Figure 4. TH-302 co-operates with Dox for increased anticancer efficacy against the mixed osteolytic/osteosclerotic K-HOS tumours.

A. Tibial tumours were allowed to establish for 7 days and mice were randomized into 4 groups, which received PBS (vehicle), TH-302, Dox or the combination of both TH-302 and Dox as described in the methods. Shown are representative whole body bioluminescent images, with the graph representing the average tumour signal over time, measured as mean photon counts per second. B. Representative CT images of the tumor affected left tibia showing the osteosclerotic bone remodeling caused by K-HOS-TGL and the protection of the tibia with TH-302 and Dox as single agents and in combination.

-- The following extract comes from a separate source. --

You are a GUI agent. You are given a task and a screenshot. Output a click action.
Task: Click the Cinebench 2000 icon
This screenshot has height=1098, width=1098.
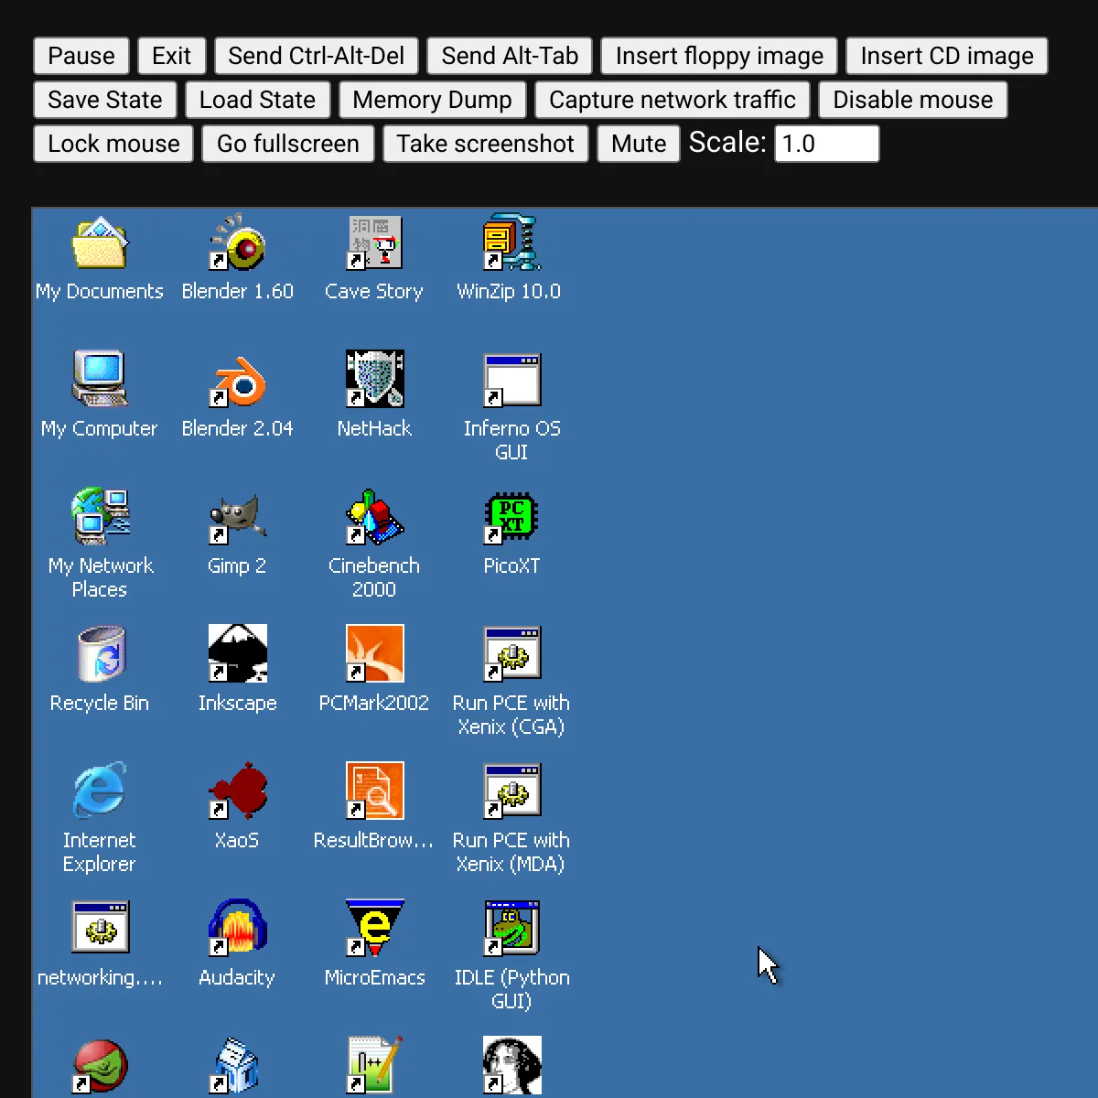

In addition, quantitative assessment of Total bone volume (%) comparing the left untreated tibia to the cancer affected right tibia, exhibited a reduction in osteosclerotic bone destruction in the TH-302, Dox and combination groups. C. The intensity of the lung metastases were quantified by BLI after lungs were removed. TH-302 had no significant effect on tumour burden when compared to the vehicle group. However Dox and the combination of both TH-302 and Dox significantly reduced metastatic lung tumour burden Data shown in each case are the average BLI from all animals in that group: points are means ±SEM.